Raw data
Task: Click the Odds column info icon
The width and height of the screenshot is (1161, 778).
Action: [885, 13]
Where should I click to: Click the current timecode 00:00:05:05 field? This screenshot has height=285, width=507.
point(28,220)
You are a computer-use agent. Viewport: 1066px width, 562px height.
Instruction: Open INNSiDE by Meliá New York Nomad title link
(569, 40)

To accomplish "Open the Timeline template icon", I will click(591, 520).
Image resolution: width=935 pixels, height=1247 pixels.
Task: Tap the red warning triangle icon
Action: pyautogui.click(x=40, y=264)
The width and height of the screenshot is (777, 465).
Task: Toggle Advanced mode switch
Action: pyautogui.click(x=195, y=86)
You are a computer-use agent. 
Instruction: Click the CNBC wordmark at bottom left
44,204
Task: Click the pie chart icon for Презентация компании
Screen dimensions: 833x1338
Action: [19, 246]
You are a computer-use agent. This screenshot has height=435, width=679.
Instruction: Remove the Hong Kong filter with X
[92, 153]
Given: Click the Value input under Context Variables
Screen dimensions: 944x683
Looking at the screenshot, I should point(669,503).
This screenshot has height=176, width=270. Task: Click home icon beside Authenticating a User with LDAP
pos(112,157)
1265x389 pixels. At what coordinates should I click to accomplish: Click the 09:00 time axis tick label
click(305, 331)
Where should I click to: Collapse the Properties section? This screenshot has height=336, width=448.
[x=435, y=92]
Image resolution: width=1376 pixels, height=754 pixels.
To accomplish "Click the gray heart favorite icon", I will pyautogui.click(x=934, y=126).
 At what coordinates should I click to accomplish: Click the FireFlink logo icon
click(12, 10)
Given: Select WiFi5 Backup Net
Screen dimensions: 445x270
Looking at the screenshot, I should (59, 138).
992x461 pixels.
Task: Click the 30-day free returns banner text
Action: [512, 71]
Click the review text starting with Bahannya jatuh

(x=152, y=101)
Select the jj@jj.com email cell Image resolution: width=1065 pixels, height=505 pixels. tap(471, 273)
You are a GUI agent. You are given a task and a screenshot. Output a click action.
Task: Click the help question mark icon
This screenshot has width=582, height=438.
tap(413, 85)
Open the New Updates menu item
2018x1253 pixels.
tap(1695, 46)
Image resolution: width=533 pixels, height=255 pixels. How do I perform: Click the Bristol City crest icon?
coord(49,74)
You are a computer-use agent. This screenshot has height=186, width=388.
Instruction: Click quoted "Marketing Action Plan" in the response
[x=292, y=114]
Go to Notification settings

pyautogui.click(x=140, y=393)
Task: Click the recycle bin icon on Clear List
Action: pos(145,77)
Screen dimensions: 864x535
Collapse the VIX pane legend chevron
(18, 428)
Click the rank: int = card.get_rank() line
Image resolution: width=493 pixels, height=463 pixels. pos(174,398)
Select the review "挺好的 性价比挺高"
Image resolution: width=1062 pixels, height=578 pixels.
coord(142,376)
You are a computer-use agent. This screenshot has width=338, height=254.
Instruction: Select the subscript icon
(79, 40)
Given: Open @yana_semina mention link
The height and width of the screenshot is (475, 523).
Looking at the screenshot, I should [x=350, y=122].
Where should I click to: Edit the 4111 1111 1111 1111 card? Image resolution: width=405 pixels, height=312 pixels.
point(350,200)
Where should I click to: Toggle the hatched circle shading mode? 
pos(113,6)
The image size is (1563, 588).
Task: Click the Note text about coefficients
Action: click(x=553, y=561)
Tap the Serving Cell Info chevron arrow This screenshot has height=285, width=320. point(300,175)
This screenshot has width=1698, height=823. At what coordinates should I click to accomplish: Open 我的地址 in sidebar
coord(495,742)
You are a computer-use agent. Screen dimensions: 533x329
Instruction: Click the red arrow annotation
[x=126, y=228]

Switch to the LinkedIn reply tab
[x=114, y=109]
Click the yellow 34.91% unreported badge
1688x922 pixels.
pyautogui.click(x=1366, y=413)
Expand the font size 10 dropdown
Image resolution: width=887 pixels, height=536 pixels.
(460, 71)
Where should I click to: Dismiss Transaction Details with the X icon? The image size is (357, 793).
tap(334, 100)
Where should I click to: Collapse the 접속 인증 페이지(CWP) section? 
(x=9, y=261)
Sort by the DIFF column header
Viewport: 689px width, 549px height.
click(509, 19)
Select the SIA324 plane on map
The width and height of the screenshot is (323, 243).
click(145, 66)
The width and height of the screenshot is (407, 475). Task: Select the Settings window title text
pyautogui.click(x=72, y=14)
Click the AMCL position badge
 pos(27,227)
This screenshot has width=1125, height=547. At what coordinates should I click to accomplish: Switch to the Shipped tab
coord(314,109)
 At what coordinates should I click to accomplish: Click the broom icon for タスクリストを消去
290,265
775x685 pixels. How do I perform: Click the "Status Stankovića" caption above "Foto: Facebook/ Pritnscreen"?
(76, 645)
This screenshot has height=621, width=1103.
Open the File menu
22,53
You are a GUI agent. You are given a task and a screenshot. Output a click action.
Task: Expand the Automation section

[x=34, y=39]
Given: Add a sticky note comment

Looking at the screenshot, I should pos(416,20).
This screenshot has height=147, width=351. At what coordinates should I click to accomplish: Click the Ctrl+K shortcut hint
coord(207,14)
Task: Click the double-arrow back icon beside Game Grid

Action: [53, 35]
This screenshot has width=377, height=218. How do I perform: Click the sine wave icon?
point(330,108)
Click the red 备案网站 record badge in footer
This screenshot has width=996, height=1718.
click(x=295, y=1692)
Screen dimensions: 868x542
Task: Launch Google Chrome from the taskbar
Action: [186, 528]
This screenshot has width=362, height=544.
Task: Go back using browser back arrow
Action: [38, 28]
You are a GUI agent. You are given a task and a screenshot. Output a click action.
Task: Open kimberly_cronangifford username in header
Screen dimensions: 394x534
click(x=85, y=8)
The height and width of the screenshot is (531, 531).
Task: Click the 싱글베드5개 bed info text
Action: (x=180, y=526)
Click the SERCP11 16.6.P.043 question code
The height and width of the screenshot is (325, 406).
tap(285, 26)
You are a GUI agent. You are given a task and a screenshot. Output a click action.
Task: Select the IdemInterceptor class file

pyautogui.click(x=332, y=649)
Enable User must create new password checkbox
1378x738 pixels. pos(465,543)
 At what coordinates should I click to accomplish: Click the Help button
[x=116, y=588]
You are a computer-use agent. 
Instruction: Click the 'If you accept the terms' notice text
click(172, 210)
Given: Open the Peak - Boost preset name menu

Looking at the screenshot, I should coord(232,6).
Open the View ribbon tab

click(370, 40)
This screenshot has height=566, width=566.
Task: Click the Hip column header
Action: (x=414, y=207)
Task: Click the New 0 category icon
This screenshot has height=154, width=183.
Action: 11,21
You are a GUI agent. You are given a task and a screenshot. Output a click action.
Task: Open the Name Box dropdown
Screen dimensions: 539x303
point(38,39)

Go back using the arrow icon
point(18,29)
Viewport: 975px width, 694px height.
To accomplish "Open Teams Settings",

Exercise requirements
Which lines of the records above hold the word "question"? Copy each one out.

Task solution
Task: Click the help question mark icon
Click the SERCP11 16.6.P.043 question code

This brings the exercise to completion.